Aan het begin van de dertiende eeuw schrijft bisschop Jakob van Vitry over begijnen:
Wanneer een jonge vrouw de wens uitdrukt om haar maagdelijkheid te bewaren, dan zoeken en vinden haar ouders vlug een rijke jongeman die haar kan huwen. Ze moet die man verachten en verwerpen! (…) Helaas, vele leiders van de wereld, te weten wereldlijke prelaten1 en andere kwaadaardige lieden, proberen vaak dat meisje te vernietigen door te beletten dat ze haar vroom doel bereikt. En die lieden zeggen dan spottend: “Oh kijk eens daar! Zij wil een beguina2 zijn, want zo noemen ze die vrouwen in Vlaanderen en Brabant; of papelarda2, zo noemen ze hen in Frankrijk; of bizoke2, hun naam in Italië; of coquennune2, hun naam in Duitsland.
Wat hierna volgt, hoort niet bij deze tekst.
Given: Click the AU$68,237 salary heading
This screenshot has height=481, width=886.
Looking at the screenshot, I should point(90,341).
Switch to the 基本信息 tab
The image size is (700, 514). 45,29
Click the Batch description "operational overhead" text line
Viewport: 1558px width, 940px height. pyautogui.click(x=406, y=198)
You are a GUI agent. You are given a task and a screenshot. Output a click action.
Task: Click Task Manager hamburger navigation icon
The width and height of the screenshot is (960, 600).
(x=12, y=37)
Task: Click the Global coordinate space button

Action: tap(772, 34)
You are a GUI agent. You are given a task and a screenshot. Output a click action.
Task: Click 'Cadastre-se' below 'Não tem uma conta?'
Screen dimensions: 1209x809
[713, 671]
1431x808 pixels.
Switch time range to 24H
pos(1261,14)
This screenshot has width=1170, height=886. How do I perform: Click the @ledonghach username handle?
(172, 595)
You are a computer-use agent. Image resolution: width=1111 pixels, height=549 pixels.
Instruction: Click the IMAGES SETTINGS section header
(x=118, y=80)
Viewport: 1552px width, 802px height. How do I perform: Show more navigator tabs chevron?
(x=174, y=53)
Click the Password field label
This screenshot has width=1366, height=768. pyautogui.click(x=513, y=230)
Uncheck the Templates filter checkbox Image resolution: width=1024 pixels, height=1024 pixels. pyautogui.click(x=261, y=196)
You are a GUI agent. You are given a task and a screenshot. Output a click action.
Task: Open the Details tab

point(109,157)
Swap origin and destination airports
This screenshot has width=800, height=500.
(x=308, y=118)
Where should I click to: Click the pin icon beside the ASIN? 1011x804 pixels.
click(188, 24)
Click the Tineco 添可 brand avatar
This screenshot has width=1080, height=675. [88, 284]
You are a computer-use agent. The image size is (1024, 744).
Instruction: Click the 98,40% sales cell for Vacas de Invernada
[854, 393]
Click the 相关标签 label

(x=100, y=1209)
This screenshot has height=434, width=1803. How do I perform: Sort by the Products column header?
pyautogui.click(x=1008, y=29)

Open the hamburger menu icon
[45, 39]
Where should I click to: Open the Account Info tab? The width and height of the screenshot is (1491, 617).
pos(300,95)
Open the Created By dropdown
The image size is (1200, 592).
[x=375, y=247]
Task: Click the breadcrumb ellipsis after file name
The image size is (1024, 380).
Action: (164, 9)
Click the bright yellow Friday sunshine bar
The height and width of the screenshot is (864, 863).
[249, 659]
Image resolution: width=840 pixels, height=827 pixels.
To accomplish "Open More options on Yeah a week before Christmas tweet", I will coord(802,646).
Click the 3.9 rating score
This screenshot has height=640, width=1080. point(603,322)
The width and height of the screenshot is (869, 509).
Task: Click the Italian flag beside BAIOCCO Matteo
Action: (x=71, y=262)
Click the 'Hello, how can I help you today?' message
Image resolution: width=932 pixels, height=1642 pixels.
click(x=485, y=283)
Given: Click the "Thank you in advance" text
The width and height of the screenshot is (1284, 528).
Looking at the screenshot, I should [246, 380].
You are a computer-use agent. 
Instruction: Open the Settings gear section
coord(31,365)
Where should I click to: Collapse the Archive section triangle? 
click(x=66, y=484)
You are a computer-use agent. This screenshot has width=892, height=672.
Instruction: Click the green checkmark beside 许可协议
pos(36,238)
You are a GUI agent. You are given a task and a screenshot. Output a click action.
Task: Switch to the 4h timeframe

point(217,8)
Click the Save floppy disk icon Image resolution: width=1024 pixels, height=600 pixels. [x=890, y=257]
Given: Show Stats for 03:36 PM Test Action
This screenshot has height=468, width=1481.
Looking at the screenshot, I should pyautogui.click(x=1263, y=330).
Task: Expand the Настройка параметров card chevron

Met dat soort van spot- en lasternamen proberen voorgenoemde lieden de maagden, die zich voorgenomen hebben de zuiverheid te bewaren, van hun heilige besluit af te brengen.
noot 1 Dit zijn geestelijken die gehoorzaamheid hebben beloofd aan een bisschop of paus.
noot 2 Dit zijn namen die ‘een kletskous’ of ‘een vrouw die gebedjes mompelt’ omschrijven.